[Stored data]

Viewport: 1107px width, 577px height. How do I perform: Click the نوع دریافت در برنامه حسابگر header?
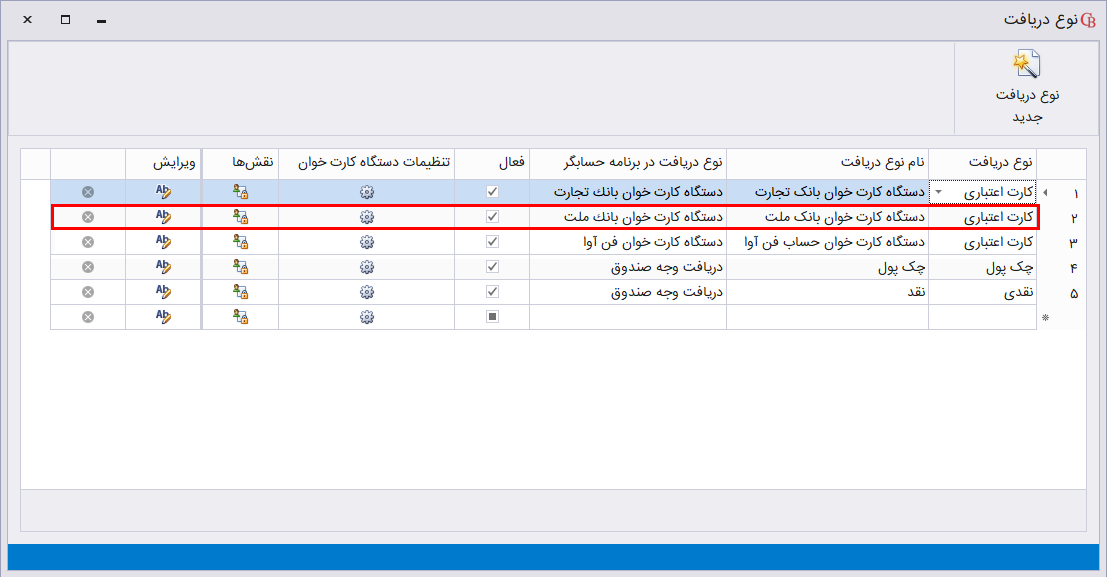tap(628, 162)
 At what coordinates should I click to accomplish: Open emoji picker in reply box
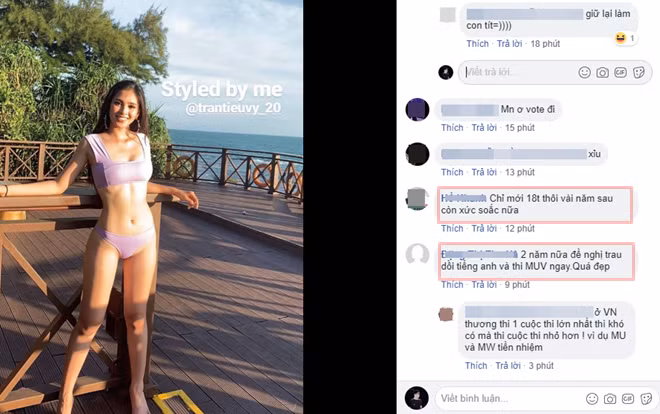[584, 72]
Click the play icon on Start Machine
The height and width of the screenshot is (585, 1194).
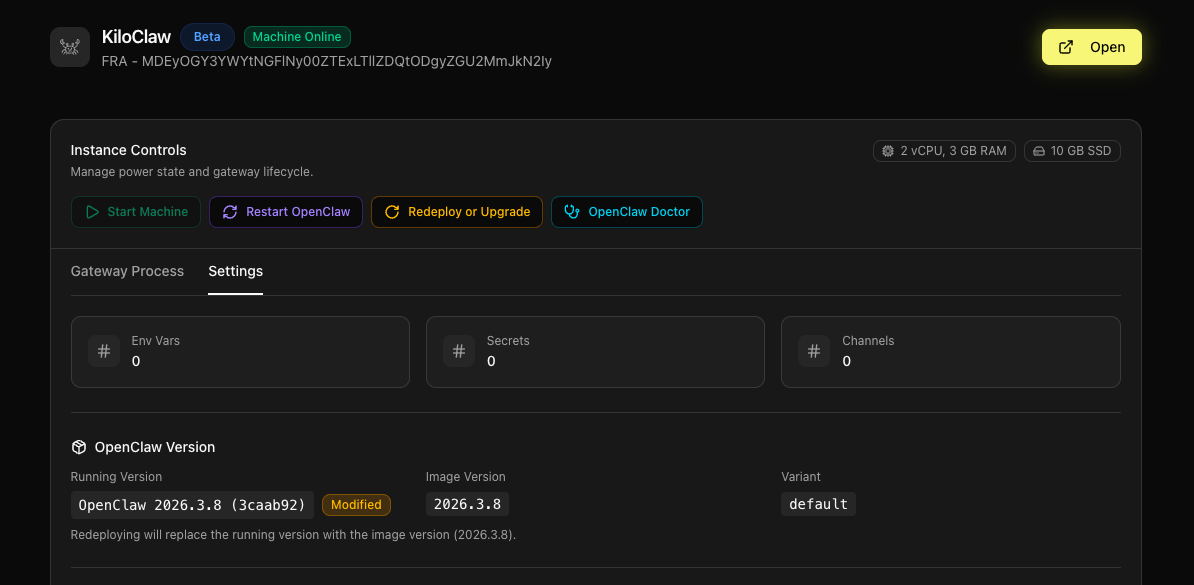pyautogui.click(x=92, y=212)
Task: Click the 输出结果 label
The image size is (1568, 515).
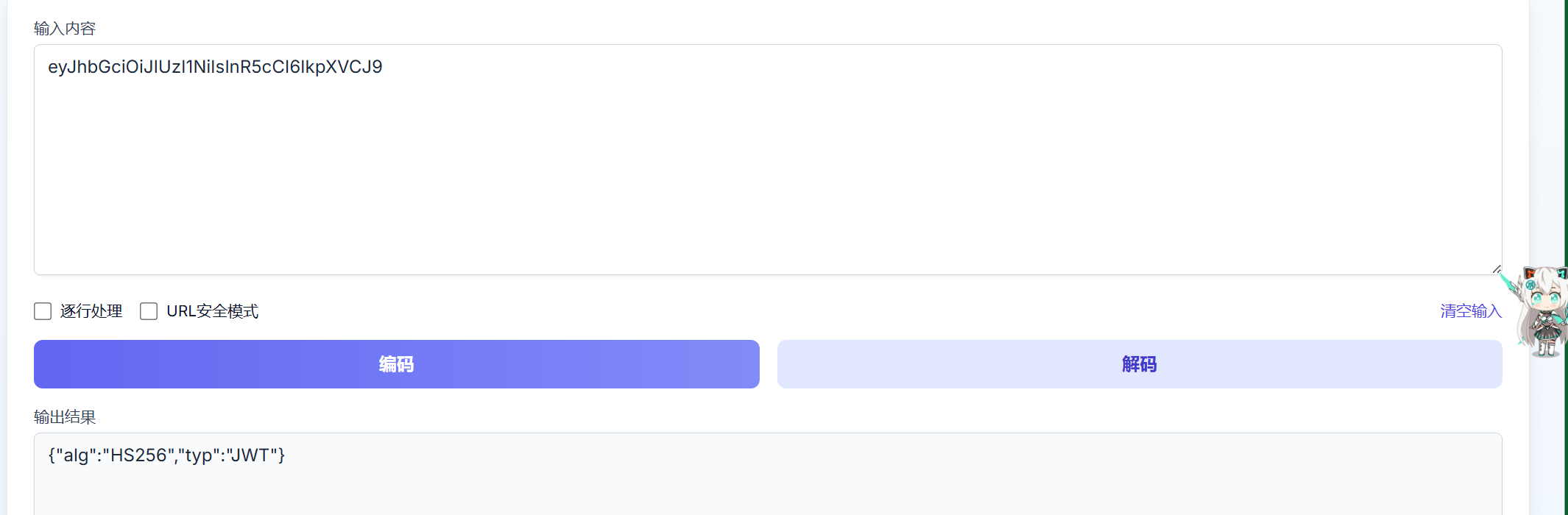Action: click(65, 417)
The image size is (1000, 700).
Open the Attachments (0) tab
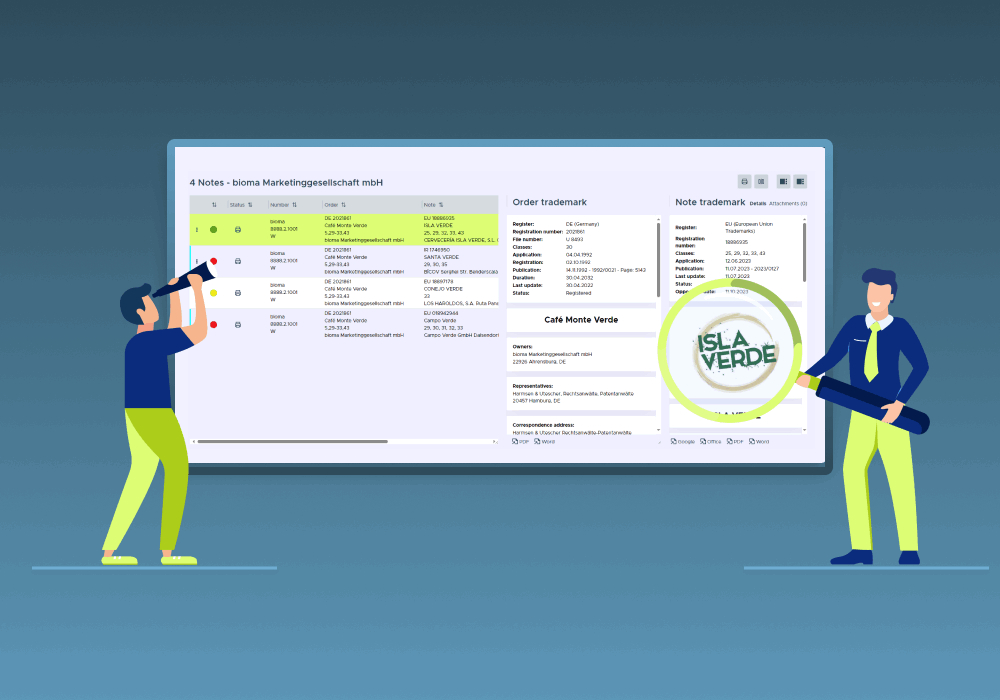(x=788, y=203)
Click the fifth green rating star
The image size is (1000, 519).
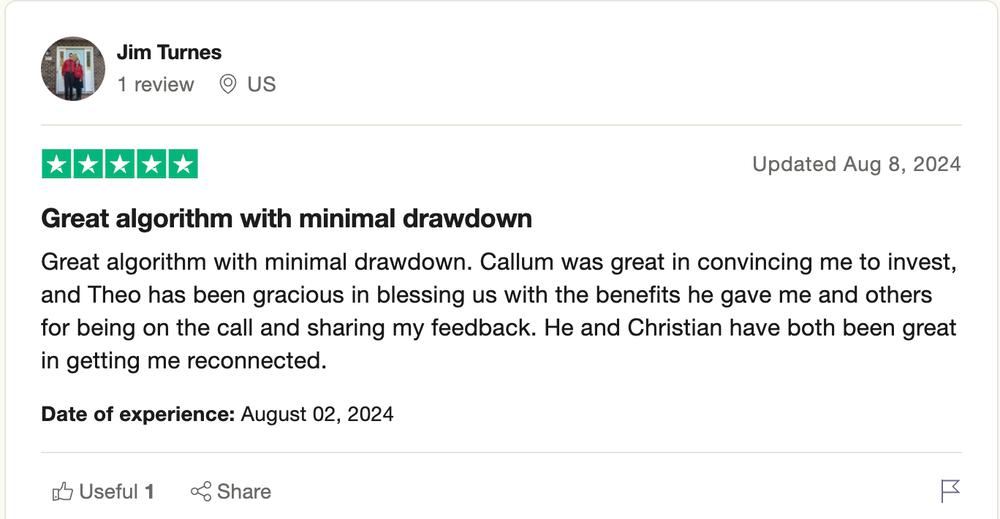pyautogui.click(x=183, y=164)
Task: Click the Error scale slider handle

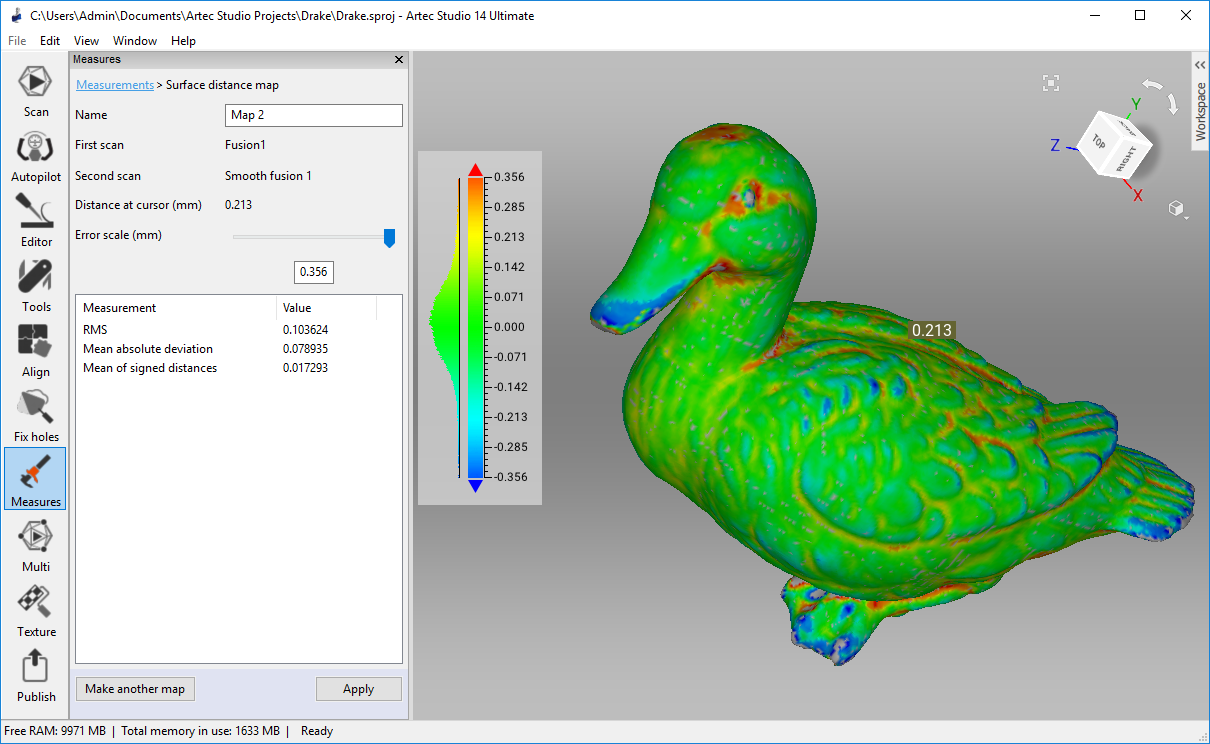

ASSIGNMENT »
Lines from the one holding "Click the fifth green rating star" to the end of the data, both ends included, are to be given again exactly; no pictures belong in the copy.

RESPONSE TO THE EXERCISE »
Click the fifth green rating star
The image size is (1000, 519).
pyautogui.click(x=183, y=164)
Task: Click the Error scale slider handle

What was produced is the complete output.